---
editLink: false
lastUpdated: false
---

[@salesforce/b2c-tooling-sdk](../../modules.md) / [auth](../index.md) / encodeBasicClientCredentials

# Function: encodeBasicClientCredentials()

> **encodeBasicClientCredentials**(`clientId`, `clientSecret`): `string`

Defined in: [packages/b2c-tooling-sdk/src/auth/client-credentials.ts:58](https://github.com/SalesforceCommerceCloud/b2c-developer-tooling/blob/67fb8580ac3c5b372617ee3ec3fc8f2bc9f16174/packages/b2c-tooling-sdk/src/auth/client-credentials.ts#L58)

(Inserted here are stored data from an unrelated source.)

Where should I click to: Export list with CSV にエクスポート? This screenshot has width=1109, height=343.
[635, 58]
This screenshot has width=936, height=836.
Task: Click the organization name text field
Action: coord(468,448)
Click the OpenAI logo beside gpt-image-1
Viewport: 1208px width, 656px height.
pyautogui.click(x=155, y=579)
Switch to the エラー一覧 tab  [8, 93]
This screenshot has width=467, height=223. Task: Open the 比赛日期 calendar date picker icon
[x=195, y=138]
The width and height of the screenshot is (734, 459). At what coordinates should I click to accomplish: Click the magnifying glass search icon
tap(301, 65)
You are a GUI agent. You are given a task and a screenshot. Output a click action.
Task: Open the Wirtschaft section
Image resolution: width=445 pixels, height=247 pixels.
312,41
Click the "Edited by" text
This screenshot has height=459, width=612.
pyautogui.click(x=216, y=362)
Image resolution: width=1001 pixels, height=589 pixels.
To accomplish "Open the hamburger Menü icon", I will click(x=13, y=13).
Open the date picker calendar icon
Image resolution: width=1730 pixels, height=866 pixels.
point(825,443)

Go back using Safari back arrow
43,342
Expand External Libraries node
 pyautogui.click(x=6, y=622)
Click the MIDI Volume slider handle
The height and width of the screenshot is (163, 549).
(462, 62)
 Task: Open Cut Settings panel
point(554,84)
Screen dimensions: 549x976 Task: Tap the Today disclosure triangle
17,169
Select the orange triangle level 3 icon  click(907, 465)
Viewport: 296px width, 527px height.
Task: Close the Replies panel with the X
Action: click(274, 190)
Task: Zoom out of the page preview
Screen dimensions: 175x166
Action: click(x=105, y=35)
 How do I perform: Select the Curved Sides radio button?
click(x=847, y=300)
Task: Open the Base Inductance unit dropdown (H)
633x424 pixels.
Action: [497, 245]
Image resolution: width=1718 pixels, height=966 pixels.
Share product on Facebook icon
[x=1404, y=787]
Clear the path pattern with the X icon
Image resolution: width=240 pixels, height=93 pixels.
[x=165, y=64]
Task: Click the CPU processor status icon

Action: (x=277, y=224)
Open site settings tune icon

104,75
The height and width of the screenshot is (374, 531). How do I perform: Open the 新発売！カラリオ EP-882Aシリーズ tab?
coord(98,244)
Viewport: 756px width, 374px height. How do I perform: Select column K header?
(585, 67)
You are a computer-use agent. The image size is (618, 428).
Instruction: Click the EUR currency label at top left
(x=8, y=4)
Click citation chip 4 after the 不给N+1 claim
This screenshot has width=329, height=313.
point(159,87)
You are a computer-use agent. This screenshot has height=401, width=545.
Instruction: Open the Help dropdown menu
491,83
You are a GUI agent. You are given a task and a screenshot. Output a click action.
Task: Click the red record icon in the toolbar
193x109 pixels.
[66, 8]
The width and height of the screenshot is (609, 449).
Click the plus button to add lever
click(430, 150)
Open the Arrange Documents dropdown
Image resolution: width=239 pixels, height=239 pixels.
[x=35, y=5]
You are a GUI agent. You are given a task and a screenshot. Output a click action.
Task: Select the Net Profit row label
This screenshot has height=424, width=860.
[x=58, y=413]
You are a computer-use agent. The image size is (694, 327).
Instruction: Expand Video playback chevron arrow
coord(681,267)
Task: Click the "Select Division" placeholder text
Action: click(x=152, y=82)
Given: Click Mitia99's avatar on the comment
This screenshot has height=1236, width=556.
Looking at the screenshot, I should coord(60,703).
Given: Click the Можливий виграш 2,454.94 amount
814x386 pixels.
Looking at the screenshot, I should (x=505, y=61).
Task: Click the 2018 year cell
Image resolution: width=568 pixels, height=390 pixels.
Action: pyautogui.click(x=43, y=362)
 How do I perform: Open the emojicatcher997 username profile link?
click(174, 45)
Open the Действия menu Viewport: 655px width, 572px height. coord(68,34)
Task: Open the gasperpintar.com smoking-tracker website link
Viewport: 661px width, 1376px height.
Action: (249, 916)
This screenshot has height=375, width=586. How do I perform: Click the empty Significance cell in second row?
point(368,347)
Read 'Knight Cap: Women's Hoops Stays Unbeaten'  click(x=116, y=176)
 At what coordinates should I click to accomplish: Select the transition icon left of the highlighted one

Builds the base64 payload for an `Authorization: Basic` header carrying OAuth
client credentials, per RFC 6749 §2.3.1.

The client identifier and client password are each form-url-encoded (RFC 6749
Appendix B) *before* being joined with a colon and Base64-encoded (RFC 7617
§2, the HTTP Basic scheme). Skipping the per-component encoding corrupts any
credential containing characters the server form-url-decodes: a raw `+` is
read as a space and a valid `%xx` escape is decoded to another byte (both
yield `invalid_client` -- a wrong-but-valid secret), while an invalid escape
such as `%zz` makes a strict decoder error out (`unauthorized_client` /
"Unexpected error when authenticating client"). The same credential succeeds
when sent in the request body, which is form-url-encoded by construction --
the "body works, Basic fails" symptom.

## Parameters

### clientId

`string`

The OAuth client identifier

### clientSecret

`string`

The OAuth client password/secret

## Returns

`string`

The Base64 string to place after `Basic ` in the `Authorization` header

## See

 - https://datatracker.ietf.org/doc/html/rfc6749#section-2.3.1
 - https://datatracker.ietf.org/doc/html/rfc6749#appendix-B